(Collected data)

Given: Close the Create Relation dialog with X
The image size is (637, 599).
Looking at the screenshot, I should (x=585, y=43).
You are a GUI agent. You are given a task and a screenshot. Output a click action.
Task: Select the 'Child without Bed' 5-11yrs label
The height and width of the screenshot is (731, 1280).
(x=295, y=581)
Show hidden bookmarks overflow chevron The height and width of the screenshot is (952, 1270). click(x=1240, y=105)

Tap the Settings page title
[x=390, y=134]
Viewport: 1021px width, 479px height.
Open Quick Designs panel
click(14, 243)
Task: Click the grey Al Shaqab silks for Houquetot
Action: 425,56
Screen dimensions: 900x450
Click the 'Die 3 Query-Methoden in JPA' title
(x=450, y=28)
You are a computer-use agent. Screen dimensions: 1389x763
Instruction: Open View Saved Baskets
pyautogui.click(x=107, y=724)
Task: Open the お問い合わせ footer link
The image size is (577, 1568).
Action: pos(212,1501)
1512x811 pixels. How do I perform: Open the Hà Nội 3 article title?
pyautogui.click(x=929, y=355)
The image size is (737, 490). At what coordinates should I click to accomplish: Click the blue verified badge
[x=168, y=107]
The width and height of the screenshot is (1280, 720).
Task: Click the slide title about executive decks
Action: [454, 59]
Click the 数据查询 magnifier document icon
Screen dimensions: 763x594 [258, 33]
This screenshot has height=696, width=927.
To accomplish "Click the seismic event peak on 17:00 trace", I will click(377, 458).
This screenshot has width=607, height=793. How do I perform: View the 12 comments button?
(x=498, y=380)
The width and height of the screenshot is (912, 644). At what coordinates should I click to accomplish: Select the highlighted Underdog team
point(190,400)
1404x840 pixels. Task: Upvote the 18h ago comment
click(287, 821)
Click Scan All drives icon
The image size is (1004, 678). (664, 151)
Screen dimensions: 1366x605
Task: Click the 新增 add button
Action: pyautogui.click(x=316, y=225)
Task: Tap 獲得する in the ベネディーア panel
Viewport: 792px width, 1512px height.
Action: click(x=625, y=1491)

■ EXERCISE DESCRIPTION: In full and verbatim, repeat the records given above.

■ RESPONSE:
Given: Close the Create Relation dialog with X
The image size is (637, 599).
Looking at the screenshot, I should (x=585, y=43).
You are a GUI agent. You are given a task and a screenshot. Output a click action.
Task: Select the 'Child without Bed' 5-11yrs label
The height and width of the screenshot is (731, 1280).
(x=295, y=581)
Show hidden bookmarks overflow chevron The height and width of the screenshot is (952, 1270). click(x=1240, y=105)

Tap the Settings page title
[x=390, y=134]
Viewport: 1021px width, 479px height.
Open Quick Designs panel
click(14, 243)
Task: Click the grey Al Shaqab silks for Houquetot
Action: 425,56
Screen dimensions: 900x450
Click the 'Die 3 Query-Methoden in JPA' title
(x=450, y=28)
You are a computer-use agent. Screen dimensions: 1389x763
Instruction: Open View Saved Baskets
pyautogui.click(x=107, y=724)
Task: Open the お問い合わせ footer link
The image size is (577, 1568).
Action: pos(212,1501)
1512x811 pixels. How do I perform: Open the Hà Nội 3 article title?
pyautogui.click(x=929, y=355)
The image size is (737, 490). At what coordinates should I click to accomplish: Click the blue verified badge
[x=168, y=107]
The width and height of the screenshot is (1280, 720).
Task: Click the slide title about executive decks
Action: [454, 59]
Click the 数据查询 magnifier document icon
Screen dimensions: 763x594 [258, 33]
This screenshot has height=696, width=927.
To accomplish "Click the seismic event peak on 17:00 trace", I will click(377, 458).
This screenshot has width=607, height=793. How do I perform: View the 12 comments button?
(x=498, y=380)
The width and height of the screenshot is (912, 644). At what coordinates should I click to accomplish: Select the highlighted Underdog team
point(190,400)
1404x840 pixels. Task: Upvote the 18h ago comment
click(287, 821)
Click Scan All drives icon
The image size is (1004, 678). (664, 151)
Screen dimensions: 1366x605
Task: Click the 新增 add button
Action: pyautogui.click(x=316, y=225)
Task: Tap 獲得する in the ベネディーア panel
Viewport: 792px width, 1512px height.
Action: click(x=625, y=1491)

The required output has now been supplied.